* TASK DIRECTIONS
Write out only the final part of the records below. It begins with the line that contains "Open the LEnk 2 hyperlink" and ends with the last line.

* GIVEN INFORMATION
**********
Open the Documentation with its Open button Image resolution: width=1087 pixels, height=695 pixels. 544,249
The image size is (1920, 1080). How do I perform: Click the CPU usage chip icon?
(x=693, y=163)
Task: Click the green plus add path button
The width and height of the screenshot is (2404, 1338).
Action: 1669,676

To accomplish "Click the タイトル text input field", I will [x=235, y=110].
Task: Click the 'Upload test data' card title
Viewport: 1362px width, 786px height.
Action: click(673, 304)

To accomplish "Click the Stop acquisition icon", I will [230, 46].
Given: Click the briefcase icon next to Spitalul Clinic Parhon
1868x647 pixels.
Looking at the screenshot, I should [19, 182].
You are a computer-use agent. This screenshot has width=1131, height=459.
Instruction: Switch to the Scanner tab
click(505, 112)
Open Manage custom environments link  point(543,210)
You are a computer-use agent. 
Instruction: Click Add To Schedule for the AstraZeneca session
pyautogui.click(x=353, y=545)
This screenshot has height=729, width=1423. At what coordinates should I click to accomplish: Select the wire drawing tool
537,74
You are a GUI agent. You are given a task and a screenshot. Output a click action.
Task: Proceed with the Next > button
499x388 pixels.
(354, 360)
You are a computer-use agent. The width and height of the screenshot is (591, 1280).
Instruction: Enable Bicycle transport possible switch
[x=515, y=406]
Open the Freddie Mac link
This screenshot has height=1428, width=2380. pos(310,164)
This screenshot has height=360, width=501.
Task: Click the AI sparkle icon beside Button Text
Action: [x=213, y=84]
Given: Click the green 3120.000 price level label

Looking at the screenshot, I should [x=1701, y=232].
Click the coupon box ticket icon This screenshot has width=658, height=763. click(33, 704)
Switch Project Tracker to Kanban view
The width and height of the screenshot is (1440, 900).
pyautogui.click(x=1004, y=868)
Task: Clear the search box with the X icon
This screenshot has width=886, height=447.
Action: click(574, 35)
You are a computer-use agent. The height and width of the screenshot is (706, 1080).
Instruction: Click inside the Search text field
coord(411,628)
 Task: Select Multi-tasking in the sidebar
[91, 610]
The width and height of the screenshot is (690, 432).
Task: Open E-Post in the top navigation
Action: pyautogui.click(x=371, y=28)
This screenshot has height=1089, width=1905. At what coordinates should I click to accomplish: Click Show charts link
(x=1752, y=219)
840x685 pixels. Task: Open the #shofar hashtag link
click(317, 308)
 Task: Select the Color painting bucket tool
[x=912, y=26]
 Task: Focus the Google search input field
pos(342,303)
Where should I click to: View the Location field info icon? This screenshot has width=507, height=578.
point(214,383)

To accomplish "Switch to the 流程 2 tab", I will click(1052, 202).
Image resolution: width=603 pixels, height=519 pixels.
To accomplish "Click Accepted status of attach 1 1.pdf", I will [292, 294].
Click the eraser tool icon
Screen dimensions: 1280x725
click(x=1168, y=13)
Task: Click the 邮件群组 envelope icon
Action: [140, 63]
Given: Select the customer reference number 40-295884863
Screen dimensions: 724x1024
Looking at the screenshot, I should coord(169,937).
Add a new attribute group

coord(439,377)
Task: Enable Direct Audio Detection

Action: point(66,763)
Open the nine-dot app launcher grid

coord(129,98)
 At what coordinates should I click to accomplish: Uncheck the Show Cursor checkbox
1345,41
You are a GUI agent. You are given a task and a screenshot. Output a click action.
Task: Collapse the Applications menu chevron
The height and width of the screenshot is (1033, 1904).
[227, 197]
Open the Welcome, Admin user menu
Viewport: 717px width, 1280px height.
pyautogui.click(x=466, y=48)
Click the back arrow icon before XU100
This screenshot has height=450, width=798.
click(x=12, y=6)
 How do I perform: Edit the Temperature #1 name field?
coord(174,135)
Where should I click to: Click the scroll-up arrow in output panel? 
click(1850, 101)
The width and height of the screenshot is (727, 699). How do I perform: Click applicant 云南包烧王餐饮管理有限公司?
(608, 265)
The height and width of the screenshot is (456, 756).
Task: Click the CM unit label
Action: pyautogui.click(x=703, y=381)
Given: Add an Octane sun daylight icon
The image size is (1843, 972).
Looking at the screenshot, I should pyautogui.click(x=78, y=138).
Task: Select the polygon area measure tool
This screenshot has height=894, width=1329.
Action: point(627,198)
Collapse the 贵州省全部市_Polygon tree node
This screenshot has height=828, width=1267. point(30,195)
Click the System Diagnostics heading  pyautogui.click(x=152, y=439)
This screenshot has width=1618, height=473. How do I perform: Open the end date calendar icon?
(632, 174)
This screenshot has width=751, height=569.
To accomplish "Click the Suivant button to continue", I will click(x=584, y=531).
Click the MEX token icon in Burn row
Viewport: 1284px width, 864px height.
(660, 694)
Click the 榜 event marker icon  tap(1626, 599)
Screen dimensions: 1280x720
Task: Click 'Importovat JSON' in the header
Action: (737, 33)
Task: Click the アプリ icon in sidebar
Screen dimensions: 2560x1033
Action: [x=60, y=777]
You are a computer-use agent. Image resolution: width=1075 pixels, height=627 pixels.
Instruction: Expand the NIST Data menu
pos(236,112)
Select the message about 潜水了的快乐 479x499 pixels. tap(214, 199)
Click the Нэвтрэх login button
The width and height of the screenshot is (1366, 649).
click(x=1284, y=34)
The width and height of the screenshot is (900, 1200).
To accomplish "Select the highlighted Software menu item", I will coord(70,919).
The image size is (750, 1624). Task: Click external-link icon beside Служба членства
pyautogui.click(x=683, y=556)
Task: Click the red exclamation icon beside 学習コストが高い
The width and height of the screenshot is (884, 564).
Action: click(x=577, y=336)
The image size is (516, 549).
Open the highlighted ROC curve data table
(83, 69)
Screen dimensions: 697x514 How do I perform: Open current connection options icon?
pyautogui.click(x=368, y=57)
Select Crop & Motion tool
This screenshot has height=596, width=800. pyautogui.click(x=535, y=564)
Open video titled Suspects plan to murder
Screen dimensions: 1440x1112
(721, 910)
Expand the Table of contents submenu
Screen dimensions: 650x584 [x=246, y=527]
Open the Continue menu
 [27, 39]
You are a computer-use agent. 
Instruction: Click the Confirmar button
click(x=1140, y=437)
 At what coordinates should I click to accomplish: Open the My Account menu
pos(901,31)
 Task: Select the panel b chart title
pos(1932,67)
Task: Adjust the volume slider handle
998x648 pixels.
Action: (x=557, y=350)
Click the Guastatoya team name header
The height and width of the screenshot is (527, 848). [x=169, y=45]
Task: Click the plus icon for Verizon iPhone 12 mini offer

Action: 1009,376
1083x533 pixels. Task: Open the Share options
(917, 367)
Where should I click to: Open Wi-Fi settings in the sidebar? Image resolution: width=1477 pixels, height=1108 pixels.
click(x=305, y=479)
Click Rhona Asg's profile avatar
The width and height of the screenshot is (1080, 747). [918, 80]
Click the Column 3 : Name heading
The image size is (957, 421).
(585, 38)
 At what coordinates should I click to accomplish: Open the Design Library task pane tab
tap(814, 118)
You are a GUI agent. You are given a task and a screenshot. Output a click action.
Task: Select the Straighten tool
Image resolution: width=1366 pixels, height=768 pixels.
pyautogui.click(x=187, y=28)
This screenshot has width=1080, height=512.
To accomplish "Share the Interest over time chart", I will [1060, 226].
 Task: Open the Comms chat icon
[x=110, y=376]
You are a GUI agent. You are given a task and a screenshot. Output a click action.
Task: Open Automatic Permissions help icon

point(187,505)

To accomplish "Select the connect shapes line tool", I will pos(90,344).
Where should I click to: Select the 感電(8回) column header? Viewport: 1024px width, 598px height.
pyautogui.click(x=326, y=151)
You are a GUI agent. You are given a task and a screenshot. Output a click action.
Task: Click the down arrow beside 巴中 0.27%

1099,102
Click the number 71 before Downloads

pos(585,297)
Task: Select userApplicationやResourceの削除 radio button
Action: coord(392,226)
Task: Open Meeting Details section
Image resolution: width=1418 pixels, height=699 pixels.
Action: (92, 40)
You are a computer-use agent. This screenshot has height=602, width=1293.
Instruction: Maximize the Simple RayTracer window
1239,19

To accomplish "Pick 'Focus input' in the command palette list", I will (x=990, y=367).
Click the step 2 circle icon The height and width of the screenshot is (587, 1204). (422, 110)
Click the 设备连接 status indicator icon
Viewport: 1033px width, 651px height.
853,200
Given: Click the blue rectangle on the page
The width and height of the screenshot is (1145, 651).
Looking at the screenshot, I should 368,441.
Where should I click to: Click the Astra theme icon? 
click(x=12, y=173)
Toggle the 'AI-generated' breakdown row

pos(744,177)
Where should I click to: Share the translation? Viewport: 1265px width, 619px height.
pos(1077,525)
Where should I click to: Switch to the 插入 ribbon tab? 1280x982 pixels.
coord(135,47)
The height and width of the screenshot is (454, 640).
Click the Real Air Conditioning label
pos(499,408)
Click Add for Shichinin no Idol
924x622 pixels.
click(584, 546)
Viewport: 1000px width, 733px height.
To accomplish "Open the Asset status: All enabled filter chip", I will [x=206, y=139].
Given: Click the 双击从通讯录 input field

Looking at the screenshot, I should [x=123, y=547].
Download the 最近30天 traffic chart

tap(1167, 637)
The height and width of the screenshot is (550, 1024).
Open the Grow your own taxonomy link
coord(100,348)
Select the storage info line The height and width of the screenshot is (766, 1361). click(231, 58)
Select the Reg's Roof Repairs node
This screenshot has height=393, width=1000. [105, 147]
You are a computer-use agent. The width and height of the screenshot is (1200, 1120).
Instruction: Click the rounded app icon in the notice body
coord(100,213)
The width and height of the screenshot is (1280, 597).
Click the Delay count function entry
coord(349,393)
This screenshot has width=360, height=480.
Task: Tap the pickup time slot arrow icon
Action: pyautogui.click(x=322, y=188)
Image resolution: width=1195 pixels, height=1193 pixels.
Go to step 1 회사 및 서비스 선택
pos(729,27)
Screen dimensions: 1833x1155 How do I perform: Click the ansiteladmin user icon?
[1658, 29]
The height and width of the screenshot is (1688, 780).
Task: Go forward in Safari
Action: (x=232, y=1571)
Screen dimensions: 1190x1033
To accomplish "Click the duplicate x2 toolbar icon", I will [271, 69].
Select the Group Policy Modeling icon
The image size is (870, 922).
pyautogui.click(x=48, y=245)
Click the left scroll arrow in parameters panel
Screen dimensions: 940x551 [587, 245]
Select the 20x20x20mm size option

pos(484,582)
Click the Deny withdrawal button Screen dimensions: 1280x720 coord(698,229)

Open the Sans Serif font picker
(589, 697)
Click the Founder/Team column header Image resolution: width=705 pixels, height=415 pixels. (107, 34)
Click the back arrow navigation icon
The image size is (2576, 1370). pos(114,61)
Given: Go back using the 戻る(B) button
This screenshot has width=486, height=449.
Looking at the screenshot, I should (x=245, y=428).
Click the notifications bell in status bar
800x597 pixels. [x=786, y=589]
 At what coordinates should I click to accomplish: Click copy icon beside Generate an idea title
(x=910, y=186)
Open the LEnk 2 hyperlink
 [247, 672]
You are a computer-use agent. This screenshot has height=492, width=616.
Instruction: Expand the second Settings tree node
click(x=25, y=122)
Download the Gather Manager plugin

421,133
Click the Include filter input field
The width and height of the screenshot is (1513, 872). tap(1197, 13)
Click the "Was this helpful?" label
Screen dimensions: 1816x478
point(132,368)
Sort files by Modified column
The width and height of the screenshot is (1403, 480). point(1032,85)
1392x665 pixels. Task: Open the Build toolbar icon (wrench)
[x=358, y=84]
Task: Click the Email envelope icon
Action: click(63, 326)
**********
* TASK SOLUTION
Open the LEnk 2 hyperlink
 [247, 672]
You are a computer-use agent. This screenshot has height=492, width=616.
Instruction: Expand the second Settings tree node
click(x=25, y=122)
Download the Gather Manager plugin

421,133
Click the Include filter input field
The width and height of the screenshot is (1513, 872). tap(1197, 13)
Click the "Was this helpful?" label
Screen dimensions: 1816x478
point(132,368)
Sort files by Modified column
The width and height of the screenshot is (1403, 480). point(1032,85)
1392x665 pixels. Task: Open the Build toolbar icon (wrench)
[x=358, y=84]
Task: Click the Email envelope icon
Action: click(63, 326)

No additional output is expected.